Inaugurando l’anno giudiziario, il procuratore generale della Cassazione Francesco Favara ha denunciato nella sua relazione che nel 2003 le truffe sono aumentate del 21% e 4 reati su 5 restano impuniti. Così il fenomeno dilaga. Alcuni esempi: lo scorso anno sono stati “masterizzati” illegalmente 12 milioni di cd. Uno su 4 in circolazione non è originale.
Il mercato italiano del software vale 1,6 miliardi di euro, il tasso di pirateria è del 45%. Solo tra i videogiochi la contraffazione arriva al 74% su un totale di 12,5 milioni di pezzi venduti all’anno. Per qualcuno, visto che gli originali sono riservati a pochi ricchi, si tratterebbe addirittura di “giustizia sociale”. Resta il fatto che le aziende vittime della pirateria perdono tra i 4 e i 6 miliardi di euro di fatturato e lo Stato ha un buco di 1,5 miliardi per i mancati incassi fiscali.
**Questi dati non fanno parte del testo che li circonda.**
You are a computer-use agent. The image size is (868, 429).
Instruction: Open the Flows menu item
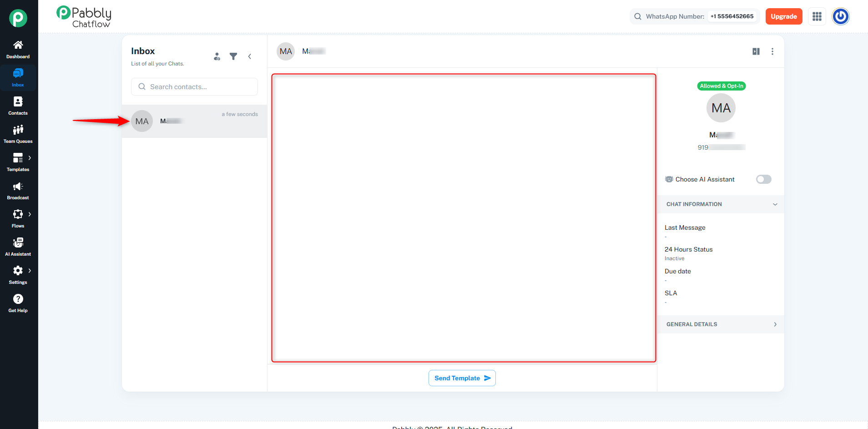click(x=18, y=219)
Le grandi marche che fanno la moda dapprima hanno subìto senza fiatare e anzi erano persino compiaciute: se mi copiano, vuol dire che mi apprezzano. Poi si sono spaventate della forza dirompente degli imitatori. Le borse di Vuitton, disegnate dal giapponese Murakami, si sono trovate prima sotto i portici di piazza del Duomo che nel megastore di via Montenapoleone dove bisognava iscriversi nella lista di attesa e aspettare un mese e mezzo per fare l’acquisto. I vestiti di Roberto Cavalli erano in circolazione due mesi prima della consegna ufficiale e legale. Dice lo stilista: “Pensare che quando hanno iniziato a falsificare anche i miei abiti, mi sono detto: è fatta, sono famoso. Poi mi sono accorto che il falso è un rischio mortale per qualsiasi marchio”.
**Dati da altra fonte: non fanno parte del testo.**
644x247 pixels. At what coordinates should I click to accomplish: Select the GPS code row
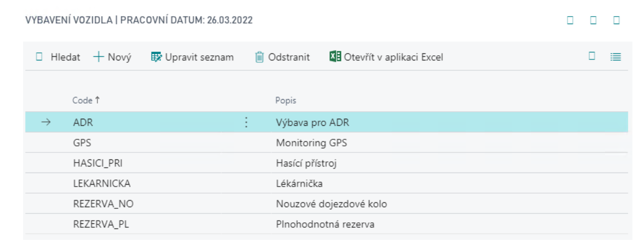[x=82, y=143]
Vigili e poliziotti tentano invano di fermare l’industria della contraffazione. L’ultima grande operazione risale alla scorsa estate, quando la Guardia di Finanza ha confiscato vicino a Roma 60 mila capi provenienti dalla Romania e 500 mila etichette false. Tutte delle marche preferite dai ragazzi: Diesel, Lonsdale, Guru, Pickwick. Per difendersi dagli imitatori, 64 case francesi, da Dior a Chanel, hanno formato un’apposita associazione. In Francia la legge che regola questo settore è più severa che in Italia e prevede 2 anni di prigione anche per i clienti dei “pataccari”.
E’ proprio questo che i francesi chiedono agli italiani: pene più repressive. Di combattere i contraffattori abbassando i prezzi, manco a parlarne! Anzi, il ragionamento che fanno i padroni delle “griffe” sembra esattamente l’opposto: più è imitato, più è chic esibire l’autentico. Diciamo la verità: essi puntano sulla vanità di molti clienti, disposti a strapagare un oggetto soltanto perché ha un segnetto che lo contraddistingue.
E dal momento che una grossa fetta degli acquisti è decisa dai più giovani, è forse il caso di lanciare tutti assieme un invito: sveglia ragazzi, non lasciatevi abbindolare da una “griffe”, falsa o vera che sia. La moda fatela voi, come vi pare. Senza copiare nessuno, sapendo che quello che conta è essere, non apparire.